Nothing to fear but fear itself?

It’s taken five days of reflection before I really felt able to comment on the London transport bombings. Since then I have read acres of coverage in a range of papers. From the profound people-stories in commuters’ paper ‘Metro’, to the analysis and gravitas of the Times, Telegraph, Guardian and Observer. Never before can I recall a time when our capital has, in ten hours, gone from such exultant revelry to profound despair. I’ve saved the sequence of papers from those three days last week: The prelude to an Olympic decision and G8 on Wednesday, the triumphant headlines of Thursday morning and the first reflections on Friday.

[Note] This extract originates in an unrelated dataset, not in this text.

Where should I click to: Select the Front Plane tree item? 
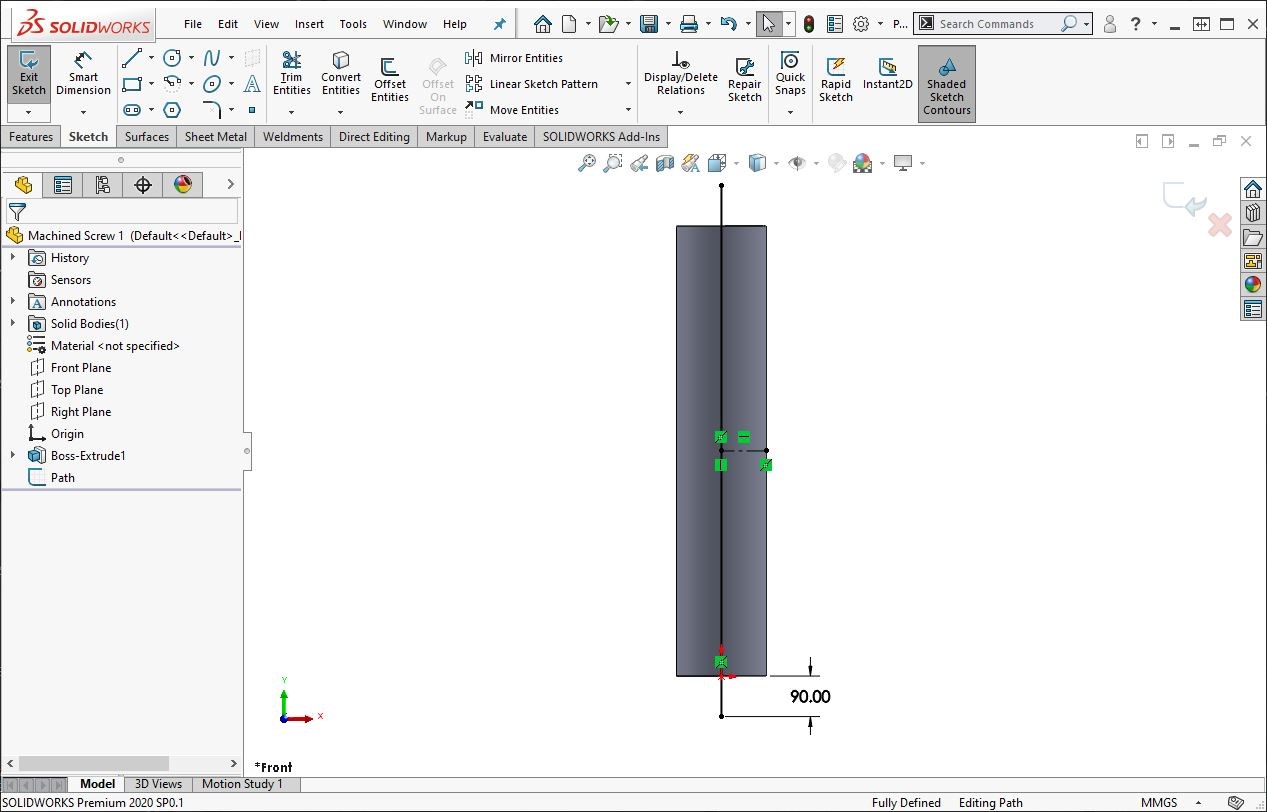[80, 368]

The clamour for news on Thursday morning appeared to be painfully slow. Our web connection at work crumbled, we were asked to restrict use to ‘business critical’ (woefully unrealistic). In light of this I switched, as I had done the day before, to Five Live and found myself frustrated by the lack of information. On reflection it’s clear that this was a well managed drip-feed of information to suppress panic and to ensure that the necessary movement of resources and strategy could be achieved. Whilst the first reports were of eye witness accounts and mobile phone pictures/footage the following days brought the most moving tales of individuals euphemistically and optimistically referred to as ‘missing’. This pictoral roll-call, profoundly reflective of London’s socioeconomic DNA, was juxtaposed with grainy pictures captured from phones all purporting to show the ‘moments after’ without much sense of a moral obligation to allow families to begin to grieve [It is in fact interesting to note the need for journalistic control on this unsolicited material]

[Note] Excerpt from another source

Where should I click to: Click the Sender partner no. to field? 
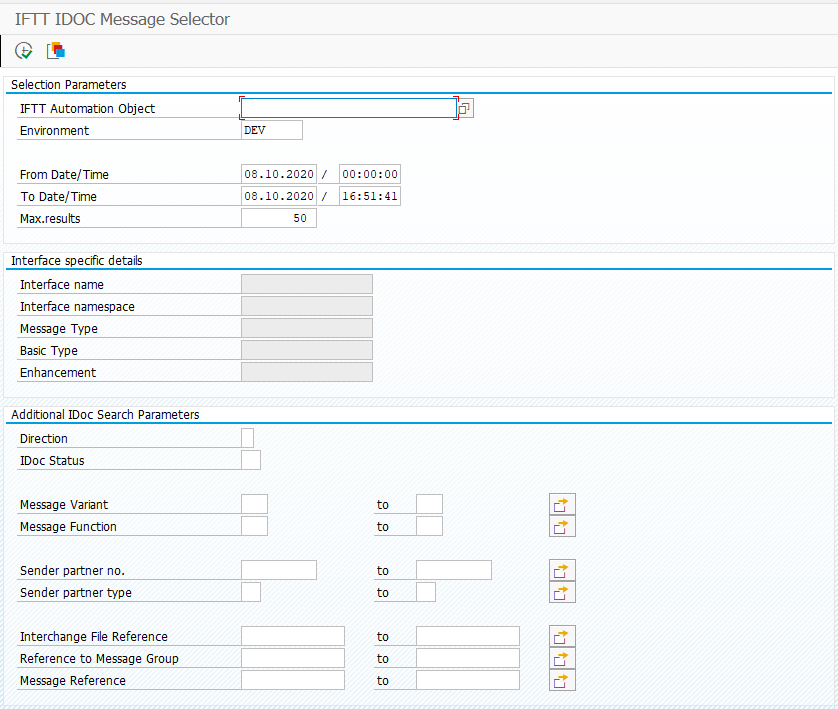click(x=453, y=570)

What these days also brought with them was a raft of survivor stories and David Aaronovitch in the Times deftly commented on our perverse and guilt-laden need to link ourselves in some small part to the tragedy. These ‘could have been’ vignettes seemed to punctuate conversations about the events … “a mate of mine was evacuated”, “I normally catch that train”, “my sister works round the corner”. In some way these are our attempts to form a solidarity and bond with the victims, to announce: “An attack on you is an attack on all of us”.

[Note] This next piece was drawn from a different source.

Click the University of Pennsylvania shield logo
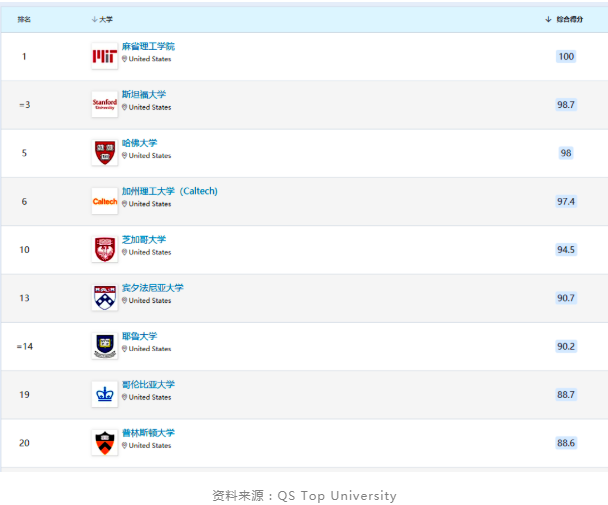 coord(104,297)
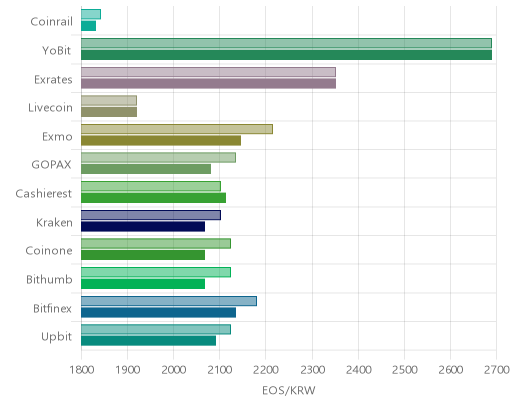Select the Livecoin label

[x=50, y=108]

Though the war in Iraq has undoubtedly exacerbated the worsening perception of Britain in the Muslim fundamentalist world it cannot be the only justification for this event. If Iraq was the reason here, what was the reason for Bali before the march on Baghdad? Afghanistan perhaps? Well, September 11th pre-dated the fall of Kabul, what justified that attack in the West? There are no simple answers and the worsening crisis against a faceless, nameless enemy with a non-specific agenda leaves London and cities like it even more prone to these indiscriminate attacks. Many politicians, public figures and, sadly, celebrities have rushed to echo the legions of bloggers and letter-writers in proclaiming London’s indefatigable spirit. All at once failing to identify that London today represents little of London in the Blitz. The stoicism and humour at facing the Luftwaffe was borne of a less ethnically diverse population who knew the enemy they faced and could, in part prepare for their raids. Furthermore, the London that faced Irish terrorism was one that knew the Republican agenda, that pre-supposed there would be an accented warning and that, predominantly, the payload’s target was stone, steel and glass. No one doubts that people are resilient to these events, but it’s not some dormant wartime spirit conjured up from dusty east-end Anderson shelters.
It’s all well and good for people to defiantly recommend we rejoin the tube and hop on board the friendly red bus, but for many of these taxi-using figures, the feeling of descending into the tube, sitting in a carriage or next to a rucksack-wearing passenger, is one they’ll avoid experiencing. As I travel through the regions, employed outside the capital, I cannot begin to imagine a time when I will travel to London without considering those terrible moments but I can read the papers and hope that so many of those who work in London can and will begin to find some normality again.